# [Daftar Tugas]
1) Apa terjemahan bahasa Inggris dari kalimat "Hurriyah dari Pusat Kajian Politik Universitas Indonesia, mengungkapkan ada tiga implikasi serius dari keputusan Perppu Nomor 2 Tahun 2020 terhadap penyelenggaraan Pemilihan Kepala Daerah." dalam teks tentang Pilkada di tengah pandemi?
2) Lanjutkan teks tentang Pilkada di tengah pandemi, mulai setelah kalimat terakhirnya.

# [Teks yang Ditampilkan]
☆ ☆ ☆ ☆
Lompat ke isi utama

Berita

Tadarus Pengawas Pemilu 23 : Pilkada Di Tengah Pandemi, Apa Yang Harus Dilakukan?

Tadarus Pengawas Pemilu 23 : Pilkada Di Tengah Pandemi, Apa Yang Harus Dilakukan?

Pasca diterbitkannya Perppu Nomor 2 Tahun 2020 pada tanggal 4 Mei 2020 lalu, muncul berdebatan publik mengenai reliebilitas pelaksanaan Pilkada pada bulan Desember di tengah pandemic Covid-19 dengan memperhatikan keamanan, kesehatan, keselamatan penyelenggara, peserta Pemilihan dan pemilih.

Tadarus pengawasan sesi ini akhirnya membahas hal tersebut kira-kira apa yang harus dilakukan?

Menghadirkan 3 orang narasumber Antara lain, Hurriyah dari Pusat Kajian Politik Universitas Indonesia, Khoirunissa Agustyani dari Perludem, dan Yayan Hidayat dari Aliansi Masyarakat Adat Nusantara (AMAN), tadarus pengawasan membongkar hal tersebut

Hurriyah dari Pusat Kajian Politik Universitas Indonesia, mengungkapkan ada tiga implikasi serius dari keputusan Perppu Nomor 2 Tahun 2020 terhadap penyelenggaraan Pemilihan Kepala Daerah.
☆ ☆ ☆ ☆
# [Data yang Ditampilkan]
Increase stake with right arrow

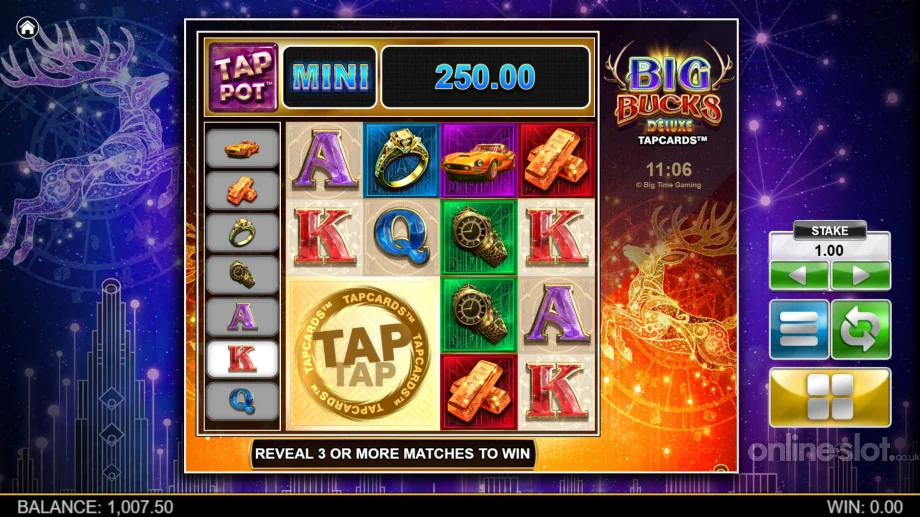coord(861,275)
☆ ☆ ☆ ☆
# [Jawaban Tiap Tugas]
1) Hurriyah of the Center for Political Studies at Universitas Indonesia revealed that the decision on Perppu Number 2 of 2020 has three serious implications for the holding of Regional Head Elections.

2)
Pertama,kemungkinan dilaksanakannya Pilkada di tengah pandemi Covid-19, Kedua permasalahan muncul pada kualitas penyelenggaraan Pilkada, dan Ketiga permasalahan Hak Asasi Manusia atau HAM,” ungkapnya saat menjadi narasumber Tadarus Pengawasan Bawaslu RI edisi-23, Selasa (19/5).

Masih kata Hurriyah, potensi permasalahan yang bisa timbul dalam penyelenggaraan pilkada di tengah pandemic Covid-19 yaitu seperti malpraktek terkait dengan keterbatasan anggaran, pengaturan kampanye, dan manipulasi proses regulasi. “Permasalahan tingkat partisipasi pemilih, dan munculnya politik uang juga bisa terjadi,” terangnya.

“Rakyat juga berkewajiban untuk mengingatkan Negara untuk mengedepankan aspek keselamatan, kesehatan, dan keamanan publik karena Negara memiliki kewajiban untuk melindungi hak-hak warga negaranya dalam situasi normal maupun darurat,” ujarnya.

Hurriyah pun berpesan kewajiban rakyat adalah mengawasi kekuasaan yang terbentuk sebagai hasil dari penggunaan hak rakyat.

Lebih lanjut dirinya menjelaskan bahwa, penundaan/pencabutan pelaksanaan pilkada ini bisa dilakukan sebagai akibat dari kondisi darurat, bencana non-alam dengan alasan memperhatikan aspek kesehatan masyarakat secara global. Ia juga menyampaikan penundaan/pencabutan pelaksanaan pilkada dilakukan dengan alasan menyelamatkan demokrasi rakyat Indonesia, dan meminimalisir politik uang oleh politik elite.